*LISTED RECORDS:*
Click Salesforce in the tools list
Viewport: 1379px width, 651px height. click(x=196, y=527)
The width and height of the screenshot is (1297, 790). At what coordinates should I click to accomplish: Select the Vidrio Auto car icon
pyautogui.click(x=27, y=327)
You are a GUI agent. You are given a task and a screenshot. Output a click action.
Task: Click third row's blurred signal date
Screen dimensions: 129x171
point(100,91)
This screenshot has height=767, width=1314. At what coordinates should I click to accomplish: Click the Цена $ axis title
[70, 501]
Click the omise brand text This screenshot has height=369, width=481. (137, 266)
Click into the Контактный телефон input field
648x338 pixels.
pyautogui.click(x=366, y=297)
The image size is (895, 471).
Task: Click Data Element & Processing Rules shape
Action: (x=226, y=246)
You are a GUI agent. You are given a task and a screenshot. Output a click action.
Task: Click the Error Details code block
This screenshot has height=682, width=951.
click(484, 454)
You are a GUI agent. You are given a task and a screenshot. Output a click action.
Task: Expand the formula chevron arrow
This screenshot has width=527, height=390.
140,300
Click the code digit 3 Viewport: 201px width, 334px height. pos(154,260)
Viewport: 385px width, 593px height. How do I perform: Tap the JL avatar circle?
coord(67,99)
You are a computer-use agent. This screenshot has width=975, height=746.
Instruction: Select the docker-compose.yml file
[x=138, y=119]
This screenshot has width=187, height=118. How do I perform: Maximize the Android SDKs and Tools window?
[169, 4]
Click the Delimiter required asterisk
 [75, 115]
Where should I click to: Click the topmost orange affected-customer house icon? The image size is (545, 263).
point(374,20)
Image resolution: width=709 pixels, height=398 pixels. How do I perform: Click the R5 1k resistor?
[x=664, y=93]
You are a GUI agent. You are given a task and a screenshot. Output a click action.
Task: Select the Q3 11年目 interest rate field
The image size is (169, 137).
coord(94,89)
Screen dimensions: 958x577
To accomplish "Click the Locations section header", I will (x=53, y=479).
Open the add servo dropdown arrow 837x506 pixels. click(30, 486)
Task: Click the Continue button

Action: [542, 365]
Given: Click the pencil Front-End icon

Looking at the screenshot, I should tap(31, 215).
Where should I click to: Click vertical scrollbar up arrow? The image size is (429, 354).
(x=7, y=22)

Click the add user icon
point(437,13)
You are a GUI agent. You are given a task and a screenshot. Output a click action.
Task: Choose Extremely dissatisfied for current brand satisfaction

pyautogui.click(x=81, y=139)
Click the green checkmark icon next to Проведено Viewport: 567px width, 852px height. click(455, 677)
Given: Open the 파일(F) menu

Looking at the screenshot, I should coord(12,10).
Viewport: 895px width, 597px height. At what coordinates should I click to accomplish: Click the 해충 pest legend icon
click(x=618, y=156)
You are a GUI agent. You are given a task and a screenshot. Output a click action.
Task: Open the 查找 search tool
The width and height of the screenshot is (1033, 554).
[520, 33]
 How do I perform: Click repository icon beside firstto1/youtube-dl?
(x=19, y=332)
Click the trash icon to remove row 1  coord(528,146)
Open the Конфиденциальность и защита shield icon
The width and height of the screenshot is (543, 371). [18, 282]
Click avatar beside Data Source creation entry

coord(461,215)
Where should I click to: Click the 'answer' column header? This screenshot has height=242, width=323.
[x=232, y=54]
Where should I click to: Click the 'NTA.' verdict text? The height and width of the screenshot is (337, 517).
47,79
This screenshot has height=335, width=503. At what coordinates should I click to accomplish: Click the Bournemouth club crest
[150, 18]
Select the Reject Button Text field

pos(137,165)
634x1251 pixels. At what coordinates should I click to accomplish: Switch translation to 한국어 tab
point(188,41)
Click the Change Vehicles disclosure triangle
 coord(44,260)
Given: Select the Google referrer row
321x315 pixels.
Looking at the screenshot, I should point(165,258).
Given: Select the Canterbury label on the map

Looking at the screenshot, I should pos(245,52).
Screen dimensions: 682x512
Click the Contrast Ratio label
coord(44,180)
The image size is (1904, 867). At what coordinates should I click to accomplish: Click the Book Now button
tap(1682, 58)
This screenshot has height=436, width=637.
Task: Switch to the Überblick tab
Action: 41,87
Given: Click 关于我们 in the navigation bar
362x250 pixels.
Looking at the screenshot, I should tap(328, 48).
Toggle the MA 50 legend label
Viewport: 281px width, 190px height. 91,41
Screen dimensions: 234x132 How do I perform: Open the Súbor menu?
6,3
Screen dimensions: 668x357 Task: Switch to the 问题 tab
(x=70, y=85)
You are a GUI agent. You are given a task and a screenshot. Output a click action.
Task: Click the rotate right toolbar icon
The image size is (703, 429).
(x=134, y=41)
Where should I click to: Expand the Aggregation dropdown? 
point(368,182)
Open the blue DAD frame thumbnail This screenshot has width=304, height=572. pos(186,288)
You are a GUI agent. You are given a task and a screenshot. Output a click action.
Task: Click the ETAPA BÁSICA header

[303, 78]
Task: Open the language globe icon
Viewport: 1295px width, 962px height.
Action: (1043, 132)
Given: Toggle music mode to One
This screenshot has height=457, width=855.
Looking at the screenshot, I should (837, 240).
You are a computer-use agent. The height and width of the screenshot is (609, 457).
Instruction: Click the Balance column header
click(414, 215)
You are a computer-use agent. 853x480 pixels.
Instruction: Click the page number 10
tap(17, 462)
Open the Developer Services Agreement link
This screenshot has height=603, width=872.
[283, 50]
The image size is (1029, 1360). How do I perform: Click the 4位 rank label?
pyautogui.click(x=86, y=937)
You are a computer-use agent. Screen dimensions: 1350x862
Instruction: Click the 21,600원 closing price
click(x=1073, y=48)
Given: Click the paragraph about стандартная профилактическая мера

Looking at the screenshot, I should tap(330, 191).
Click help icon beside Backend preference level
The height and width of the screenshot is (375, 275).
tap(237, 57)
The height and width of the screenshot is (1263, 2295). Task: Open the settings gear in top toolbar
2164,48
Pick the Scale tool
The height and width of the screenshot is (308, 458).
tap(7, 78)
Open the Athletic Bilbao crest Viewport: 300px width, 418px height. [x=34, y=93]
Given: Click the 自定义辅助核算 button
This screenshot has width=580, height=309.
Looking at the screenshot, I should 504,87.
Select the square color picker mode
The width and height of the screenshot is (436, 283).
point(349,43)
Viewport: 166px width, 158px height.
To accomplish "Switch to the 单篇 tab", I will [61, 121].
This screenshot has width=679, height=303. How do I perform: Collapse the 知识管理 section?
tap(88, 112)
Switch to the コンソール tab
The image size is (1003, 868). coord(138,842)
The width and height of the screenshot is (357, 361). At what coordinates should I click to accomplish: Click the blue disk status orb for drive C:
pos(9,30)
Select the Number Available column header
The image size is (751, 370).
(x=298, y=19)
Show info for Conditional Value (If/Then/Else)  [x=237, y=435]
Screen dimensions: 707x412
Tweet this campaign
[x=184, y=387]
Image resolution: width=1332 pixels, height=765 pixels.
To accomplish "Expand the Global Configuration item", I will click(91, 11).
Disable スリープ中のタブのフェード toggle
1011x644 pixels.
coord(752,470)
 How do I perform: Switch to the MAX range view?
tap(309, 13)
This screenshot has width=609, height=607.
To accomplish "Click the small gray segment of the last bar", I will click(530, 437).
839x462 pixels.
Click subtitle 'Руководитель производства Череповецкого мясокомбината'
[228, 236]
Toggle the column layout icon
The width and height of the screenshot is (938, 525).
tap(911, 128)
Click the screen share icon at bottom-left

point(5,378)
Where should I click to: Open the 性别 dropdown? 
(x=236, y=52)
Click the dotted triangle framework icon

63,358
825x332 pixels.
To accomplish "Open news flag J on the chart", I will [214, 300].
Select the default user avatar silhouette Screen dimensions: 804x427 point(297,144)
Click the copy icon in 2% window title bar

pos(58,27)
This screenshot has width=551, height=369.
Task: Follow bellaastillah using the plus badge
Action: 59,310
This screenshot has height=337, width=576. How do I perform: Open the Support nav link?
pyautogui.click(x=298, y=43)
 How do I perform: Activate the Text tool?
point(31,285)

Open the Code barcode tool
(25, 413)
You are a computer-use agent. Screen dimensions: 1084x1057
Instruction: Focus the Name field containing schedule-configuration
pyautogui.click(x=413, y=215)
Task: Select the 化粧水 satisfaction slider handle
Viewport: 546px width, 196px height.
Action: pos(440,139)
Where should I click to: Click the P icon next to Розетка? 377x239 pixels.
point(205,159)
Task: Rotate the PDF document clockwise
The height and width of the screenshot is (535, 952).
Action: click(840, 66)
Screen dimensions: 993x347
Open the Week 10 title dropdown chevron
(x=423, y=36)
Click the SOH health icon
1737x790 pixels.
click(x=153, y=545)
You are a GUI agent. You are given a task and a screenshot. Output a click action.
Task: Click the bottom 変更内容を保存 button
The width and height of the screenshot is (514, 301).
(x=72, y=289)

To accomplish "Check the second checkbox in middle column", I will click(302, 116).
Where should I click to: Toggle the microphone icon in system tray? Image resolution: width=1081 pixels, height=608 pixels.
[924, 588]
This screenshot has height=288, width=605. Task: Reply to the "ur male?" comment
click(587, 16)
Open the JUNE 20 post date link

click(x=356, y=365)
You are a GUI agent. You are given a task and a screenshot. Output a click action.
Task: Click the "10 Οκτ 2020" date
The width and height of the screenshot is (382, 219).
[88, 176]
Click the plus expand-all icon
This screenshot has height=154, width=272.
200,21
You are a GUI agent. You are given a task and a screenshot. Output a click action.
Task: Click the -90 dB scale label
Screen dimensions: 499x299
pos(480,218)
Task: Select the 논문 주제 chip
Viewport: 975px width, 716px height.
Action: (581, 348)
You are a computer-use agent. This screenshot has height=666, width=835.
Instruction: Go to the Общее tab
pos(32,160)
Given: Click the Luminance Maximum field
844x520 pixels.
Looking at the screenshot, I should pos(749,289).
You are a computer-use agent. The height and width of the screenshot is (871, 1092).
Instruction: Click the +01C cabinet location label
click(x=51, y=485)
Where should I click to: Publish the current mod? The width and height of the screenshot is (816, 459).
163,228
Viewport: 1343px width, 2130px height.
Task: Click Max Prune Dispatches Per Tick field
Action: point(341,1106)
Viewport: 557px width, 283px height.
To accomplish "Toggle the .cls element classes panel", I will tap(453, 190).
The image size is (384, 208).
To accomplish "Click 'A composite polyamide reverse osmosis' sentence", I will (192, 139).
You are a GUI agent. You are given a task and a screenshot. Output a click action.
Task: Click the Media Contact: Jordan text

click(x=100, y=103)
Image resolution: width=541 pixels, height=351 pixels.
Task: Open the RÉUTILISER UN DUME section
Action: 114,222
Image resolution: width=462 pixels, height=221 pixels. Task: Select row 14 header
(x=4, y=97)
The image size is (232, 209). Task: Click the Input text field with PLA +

*WHAT THE TASK ASKS:* Every line above that holds the word "will" needs to be copied.

*WRITTEN RESPONSE:*
To accomplish "Click the Locations section header", I will (x=53, y=479).
To accomplish "Switch to the 单篇 tab", I will [61, 121].
To accomplish "Expand the Global Configuration item", I will click(91, 11).
To accomplish "Click the small gray segment of the last bar", I will click(530, 437).
To accomplish "Open news flag J on the chart", I will [214, 300].
To accomplish "Check the second checkbox in middle column", I will click(302, 116).
To accomplish "Toggle the .cls element classes panel", I will tap(453, 190).
To accomplish "Click 'A composite polyamide reverse osmosis' sentence", I will (192, 139).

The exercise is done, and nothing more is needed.